The Caterwaul -- Keshlam's home page

"Music is music, no matter who makes it..." -- John Fisher

I listen to a wide variety of music, from electronic to classical to jazz to folk -- almost anything but Country/Western. And occasionally I attempt to perform.

(New!) Most recently, I was a chorus member in the MIT Gilbert & Sullivan Players production of The Sorcerer. (Photos of the production are available, courtesy of Sheldon Brown, as is a review in The Tech.) First time I've been on stage in a dramatic production since elementary school. I had a lot of fun... but it soaked up a huge amount of time, between rehearsals, set painting/construction, and helping the lighting crew. I'd be interested in doing it again... but perhaps not immediately.

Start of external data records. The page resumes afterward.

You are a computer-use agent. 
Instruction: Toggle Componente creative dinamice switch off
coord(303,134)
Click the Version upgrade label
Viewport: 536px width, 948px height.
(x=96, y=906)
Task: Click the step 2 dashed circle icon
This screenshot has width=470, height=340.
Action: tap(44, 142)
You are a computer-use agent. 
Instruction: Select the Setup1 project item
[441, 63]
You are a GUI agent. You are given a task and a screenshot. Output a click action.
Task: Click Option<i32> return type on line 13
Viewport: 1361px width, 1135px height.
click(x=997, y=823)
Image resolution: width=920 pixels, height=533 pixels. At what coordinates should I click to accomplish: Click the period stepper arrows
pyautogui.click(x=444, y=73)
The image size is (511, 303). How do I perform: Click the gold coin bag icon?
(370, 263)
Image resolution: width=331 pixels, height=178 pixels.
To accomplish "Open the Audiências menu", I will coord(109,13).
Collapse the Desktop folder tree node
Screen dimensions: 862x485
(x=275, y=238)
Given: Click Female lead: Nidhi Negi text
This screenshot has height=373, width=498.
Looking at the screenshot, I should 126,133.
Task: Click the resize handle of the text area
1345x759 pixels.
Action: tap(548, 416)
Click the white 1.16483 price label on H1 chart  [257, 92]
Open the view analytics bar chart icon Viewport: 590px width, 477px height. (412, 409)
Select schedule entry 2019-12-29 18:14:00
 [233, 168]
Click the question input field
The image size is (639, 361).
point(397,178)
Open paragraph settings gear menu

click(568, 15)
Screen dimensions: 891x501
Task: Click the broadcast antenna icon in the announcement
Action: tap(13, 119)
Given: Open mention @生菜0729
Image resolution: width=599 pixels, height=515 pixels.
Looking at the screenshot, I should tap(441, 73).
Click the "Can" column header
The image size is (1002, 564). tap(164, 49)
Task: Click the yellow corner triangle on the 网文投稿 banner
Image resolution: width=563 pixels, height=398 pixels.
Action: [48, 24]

I probably wouldn't have attempted the G&S if it wasn't for my experience in folk music with the Walkabout Clearwater organization, as a baritone in our People's Chorus. Walkabout taught me a lot about performing in front of an audience of strangers -- and about balancing my voice against other performers, and learning and holding multipart harmonies. Walkabout also gave me the chance to learn more about sound engineering, both for the chorus and for our monthly coffeehouse.

I've started writing a few of my own songs, and doing occasional short solo performances, in a subgenre known as "Filk" Music. There are a fair number of filksingers and filksongs findable on the net, including the M.A.S.S. F.I.L.C. organization. The filk community is a great environment for developing those skills; everyone's there for the love of the music, and folks tend to be very supportive. Recently some of us have been trying to combine filk sensibilities with Walkabout's people's-chorus approach, and the resulting "O. K. Chorale" (based in Boston) has been rehearsing multi-part arrangements of filksongs just for fun... though we hope to start performing as a group some time soon.

Though I've played with many instruments over the years, I haven't practiced any of them seriously enough until recently. As a result, I tended to have only one or two songs that I can perform on each. But I've actually been starting to get halfway decent on Anglo concertina and percussion ("What do you call someone who isn't musical but likes to hang out with musicians?"). Other instruments I might be able to play without torturing them or the listener too horribly include piano accordion, Casio's "Digital Horn" (world's cheapest MIDI wind controller, with Gray-code fingering that only a programmer could love), and -- after some relearning -- keyboards.

I've got a design in progress for a MIDI'tina. More news as it comes closer to reality.


As an alumnus of the AX chapter of Alpha Phi Omega, I believe that we should all occasionally go out and do something for our communities. It's more efficient than waiting for the government to address these needs, and in addition to the emotional rewards it can be just plain fun. My work with Walkabout (above) is one example. But there are lots of other opportunities.

Don't complain about Windows NT...

NT is still Not There; in my experience it burns twice as much memory on a typical task, isn't as fast, doesn't network as well, and seems to be more prone to crashes both of core applications and the system itself.

Unfortunately, Microsoft has exactly as much mass-marketing skill as IBM has technical skill, and vice versa... with the result that once again, VHS has beat Beta. And most folks will never know what they're missing.

I'm still running OS/2 at home; I really like having a system that can run 24x7 for months at a time. And Linux may have reached the point where it has enough software and drivers to compete for non-expert users.

I'm sorry, but I can't provide OS/2 support to all you fine people on the Internet -- I'm overloaded as it is! But there is quite a lot of OS/2 information and assistance already available to you. The best starting point I know is still the Team OS/2 Home Page, which hasn't been maintained in a long time but still points to just about everything else OS/2 related. Also useful is PCMTAB Online, which provides info on hardware and drivers for OS/2.